Build a website with blogdown in R

WORKSHOP INSTRUCTORS:

Tatjana Kecojevic, Katarina Kosmina, Tijana Blagojev

The workshop is applicable to anyone who want to leverage R’s flexibility to generate static websites using open source technologies through the RStudio.

The workshop will provide a practical guide for crateing websites using the blogdown package in R that allows you to create websites from R markdown files using Hugo, an open-source static site generator written in Go. In this workshop you will learn how to create dynamic R Markdown documents to build static websites allowing you to use R code to render the results of your analysis. The blogdown through the use of R Markdown allows technical writing allowing you to add graphs, tables, LaTeX equations, theorems, citations, and references. This makes blogdown a perfect tool for designing websites to communicate your R data story telling or just awesome general-purpose websites. After you create your awesome website using the blogdown and HUGO template you will push it onto your GitHub and deploy on Netlify all free of charge.

Objectives:
– Apply HUGO theme to create a website using the blogdown
– Perosnalise the website
– Deploy site from your computer to the Internet
– Use GitHub for version control
– Use Netlify for continuous deployment
– Updating your website: serving site, push to GitHub, deploy


This will be a hands-on workshop where students are expected to work simultaneously with the tutor. The workshop will be delivered in two parts. Part I will focus on introducing the blogdown package and familiarising you with the structure of HUGO’s website templates. You will build your first website and make some basic changes that would personalise your website. Once you have created your website you will learn how to add the post, how to customise it and finally how to deploy it.

Indicative programe:

Part I: Creating websites using the blogdown and HUGO
– Introducing the blogdown and HUGO (5 min)
– set up a working environment (10min)
– install/update packages
– connect to GitHub (10min)
– Building a website (50min)
– understanding Hugo content:subdirectories/pages
– Personalise the website
– Q/A time (15min)


Part II: Making changes and deployment – Adding posts to your website (30min)
– Adding images and tables to your posts (15min)
– Customise the look (15min)
– Deploying in Netlify through GitHub (15min)
– Hoste your site as rbind subdomain (5min)
– Q/A time(10min)


You will be able to continu your blogdown learning journey by checking full blogdown documentation freely available from [blogdown: Creating Websites with R Markdown book](https://bookdown.org/yihui/blogdown/).

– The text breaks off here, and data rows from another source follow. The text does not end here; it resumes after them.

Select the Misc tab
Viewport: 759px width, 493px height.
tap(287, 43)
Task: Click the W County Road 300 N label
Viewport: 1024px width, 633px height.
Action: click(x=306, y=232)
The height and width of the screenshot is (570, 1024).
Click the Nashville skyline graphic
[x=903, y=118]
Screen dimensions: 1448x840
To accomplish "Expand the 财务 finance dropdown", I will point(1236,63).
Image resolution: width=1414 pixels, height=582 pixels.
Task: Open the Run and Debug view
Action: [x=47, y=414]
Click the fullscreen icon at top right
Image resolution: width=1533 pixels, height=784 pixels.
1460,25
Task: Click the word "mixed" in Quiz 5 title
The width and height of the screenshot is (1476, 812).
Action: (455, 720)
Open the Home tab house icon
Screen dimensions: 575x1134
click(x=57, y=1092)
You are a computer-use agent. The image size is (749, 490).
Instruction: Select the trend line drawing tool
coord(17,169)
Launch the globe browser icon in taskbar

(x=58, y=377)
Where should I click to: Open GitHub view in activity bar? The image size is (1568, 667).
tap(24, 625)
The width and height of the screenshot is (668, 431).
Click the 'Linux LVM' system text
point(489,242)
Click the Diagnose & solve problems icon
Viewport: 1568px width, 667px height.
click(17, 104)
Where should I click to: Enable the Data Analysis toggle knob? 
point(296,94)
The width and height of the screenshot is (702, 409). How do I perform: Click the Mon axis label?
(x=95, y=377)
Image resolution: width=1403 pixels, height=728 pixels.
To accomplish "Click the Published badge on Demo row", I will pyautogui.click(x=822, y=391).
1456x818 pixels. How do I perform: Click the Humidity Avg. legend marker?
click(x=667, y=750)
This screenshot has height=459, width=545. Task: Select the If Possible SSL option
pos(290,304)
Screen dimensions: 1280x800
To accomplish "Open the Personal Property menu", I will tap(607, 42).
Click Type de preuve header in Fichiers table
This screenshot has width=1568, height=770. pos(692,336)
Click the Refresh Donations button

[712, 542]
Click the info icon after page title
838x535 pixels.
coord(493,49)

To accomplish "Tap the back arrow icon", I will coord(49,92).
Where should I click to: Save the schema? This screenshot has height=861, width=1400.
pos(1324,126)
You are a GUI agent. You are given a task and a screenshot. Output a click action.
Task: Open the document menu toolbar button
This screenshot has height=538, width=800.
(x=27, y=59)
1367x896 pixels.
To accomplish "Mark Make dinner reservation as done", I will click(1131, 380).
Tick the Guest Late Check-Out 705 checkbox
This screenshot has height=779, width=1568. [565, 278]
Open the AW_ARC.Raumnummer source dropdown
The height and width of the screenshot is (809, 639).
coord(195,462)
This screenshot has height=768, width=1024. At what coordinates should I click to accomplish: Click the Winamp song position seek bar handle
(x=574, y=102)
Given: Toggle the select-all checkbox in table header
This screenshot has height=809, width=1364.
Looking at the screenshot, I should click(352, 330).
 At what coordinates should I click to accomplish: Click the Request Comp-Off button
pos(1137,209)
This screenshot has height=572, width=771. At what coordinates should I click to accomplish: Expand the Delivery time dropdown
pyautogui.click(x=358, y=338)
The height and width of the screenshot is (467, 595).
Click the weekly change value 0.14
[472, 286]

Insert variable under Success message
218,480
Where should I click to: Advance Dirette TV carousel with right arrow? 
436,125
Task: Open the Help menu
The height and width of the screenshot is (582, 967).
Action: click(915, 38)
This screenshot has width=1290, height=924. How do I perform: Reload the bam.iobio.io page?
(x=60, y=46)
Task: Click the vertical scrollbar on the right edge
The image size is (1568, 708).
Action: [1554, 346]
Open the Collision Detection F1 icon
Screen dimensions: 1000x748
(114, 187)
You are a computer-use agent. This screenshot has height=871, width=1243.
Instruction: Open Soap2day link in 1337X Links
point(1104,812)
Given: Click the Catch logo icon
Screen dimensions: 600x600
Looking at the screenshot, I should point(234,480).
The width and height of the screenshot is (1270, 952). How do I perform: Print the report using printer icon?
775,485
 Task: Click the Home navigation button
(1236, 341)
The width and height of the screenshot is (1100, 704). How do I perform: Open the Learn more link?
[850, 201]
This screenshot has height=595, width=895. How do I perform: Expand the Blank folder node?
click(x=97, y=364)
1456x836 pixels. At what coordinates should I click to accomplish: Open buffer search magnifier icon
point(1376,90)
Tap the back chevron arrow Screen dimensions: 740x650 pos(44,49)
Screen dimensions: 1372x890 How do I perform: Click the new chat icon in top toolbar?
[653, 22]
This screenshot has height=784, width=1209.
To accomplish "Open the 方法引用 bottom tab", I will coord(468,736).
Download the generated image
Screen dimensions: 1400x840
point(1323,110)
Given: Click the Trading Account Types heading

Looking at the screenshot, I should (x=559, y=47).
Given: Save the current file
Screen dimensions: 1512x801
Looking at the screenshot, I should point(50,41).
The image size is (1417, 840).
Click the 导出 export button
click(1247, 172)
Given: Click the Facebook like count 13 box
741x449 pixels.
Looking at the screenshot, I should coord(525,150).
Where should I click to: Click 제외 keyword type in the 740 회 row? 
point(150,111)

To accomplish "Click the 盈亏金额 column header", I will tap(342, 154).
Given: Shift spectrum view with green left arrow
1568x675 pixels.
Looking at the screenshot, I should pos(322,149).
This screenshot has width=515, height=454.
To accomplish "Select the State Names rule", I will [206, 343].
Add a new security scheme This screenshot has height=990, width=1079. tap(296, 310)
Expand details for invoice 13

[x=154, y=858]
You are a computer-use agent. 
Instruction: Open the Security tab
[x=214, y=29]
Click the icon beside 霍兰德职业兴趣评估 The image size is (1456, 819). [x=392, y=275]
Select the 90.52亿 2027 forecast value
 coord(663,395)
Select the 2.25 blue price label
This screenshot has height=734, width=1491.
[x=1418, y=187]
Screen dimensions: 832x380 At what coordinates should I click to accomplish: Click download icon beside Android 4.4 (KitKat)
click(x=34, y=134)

Bring your R Application Safely to Production. Collaborate, Deploy, Automate.

WORKSHOP INSTRUCTORS:

Riccardo Porreca, Peter Schmid

If you are looking for a hands-on introduction to CI/CD pipelines with a structured approach to collaborative development, this is the workshop you are looking for. To get your head around pull requests and branches, travis.yml files, workflows and processes for controlled development and deployments using free open source tools, all you need is your laptop (with R 3.6.x, RStudio and Git installed), a GitHub account and joining us.

In this hands-on 3-hours session we will: highlight the benefits of versioning your R code with Git and GitHub; show how to set up automated controls of your development on Travis CI, leveraging unit tests and R’s built-in package checks for Continuous Integration (CI); discuss effective branching models, pull requests and branch protection on GitHub, an approach especially important in a collaborative environment; demonstrate how to set up Continuous Deployment (CD) of packaged applications via Travis CI/GitHub Actions.

A simple R package with a Shiny app will be used as a running example to lay out a full workflow for stable, secure, reproducible deployments and releases.

This workshop is the natural continuation of ”Is R ready for Production? Let’s develop a Professional Shiny Application!”, however, attendance to the previous workshop is not a mandatory prerequisite.

Is R ready for Production? Let’s develop a Professional Shiny Application!

WORKSHOP INSTRUCTORS:

Andrea Melloncelli

R and Shiny are a good way to make a pilot program, which is a feasibility study in a small-scale: short-term and cheap experiments that help an organization learn if this project can be useful for their business. In this workshop we learn how to build a pilot application that can be easily brought in production working on real data on a larger scale. We well code a Shiny application with the code organized in different Shiny Modules (“Shiny”) (clear and maintainable code) installed as a package (“Golem”), create unit tests (“Testthat”) to avoid regressions (TDD or TAD). Good logging system is useful to see what happens on your server: find bugs and discover user usage paths (“futile.logger”). Configuration files make the application more adaptable. Track the package environment to be reproducible (“renv”). Easy deploy on a Linux server using “Git”.

Required skills:

This workshop will point out how to create a robust design and how to easily install this application on a (Cloud) server, it will not about what a Shiny Application is.

How to build htmlwidgets

WORKSHOP INSTRUCTORS:

Jean-Philippe Coene

The htmlwidgets package enables the integration of JavaScript visualisation with R. The htmlwidgets.org website provides some basic guides which are not all that clear and do not cover everything. As a result building an htmlwidget remains daunting, particularly given most R users have little JavaScript knowledge.

But truth be told htmlwidgets tend to come with very little JavaScript code as many JavaScript visualisation libraries can be instantiated with as little as a single line of code.

The lack of documentation combined with a lack of knowledge of JavaScript makes htmlwidgets uncanningly striking but once all is demystified R developers are quick to see what it can bring to their work. I believe a workshop along the lines of “How to build htmlwidgets” could greatly benefit the community.

During the workshop I would propose walking users through building an htmlwidget from scratch (building together); it is very rewarding and encouraging to end up with working visualisation package. We’d cover everything all the way to proxy integrations with Shiny. Building an htmlwidget from scratch leads to many epiphanies as one comes to realise how easy it is to actually put together.

One would however need some basic understanding of how to develop an R package, as htmlwidgets take that form.

Semantic Web in R for Data Scientists

WORKSHOP INSTRUCTORS:

Goran Milovanović

This workshop will offer a hands-on approach to Semantic Web technologies in R by exemplifying how to work with Wikidata and DBpedia in different ways. Attendees of the workshop should be R developers who understand the typical ways of dealing with familiar data structures like dataframes and lists. The workshop will be supported by a well documented, readable code in a dedicated GitHub repo. 

The plan is to start simple (using the WIkidata API, for example) and then slowly progress towards more advanced topics (e.g. your first SPARQL query from R and why it is not as complicated as people think, matching your data set against Wikidata entities in order to enrich it, and similar). I will provide an introduction to Semantic Web on a conceptual level only so that participants will not need a full understanding of the related technical standards (RDF, different serializations, etc) to follow through. 

Finally, we will show how to process the Wikidata JSON dump from R for those interested to play big games with R and the Semantic Web. We might be playing around with some interactive graph visualizations during the workshop. I think that Semantic Web is a new topic for many Data Scientist and that the R world definitely deserves a better introduction to it than it already has.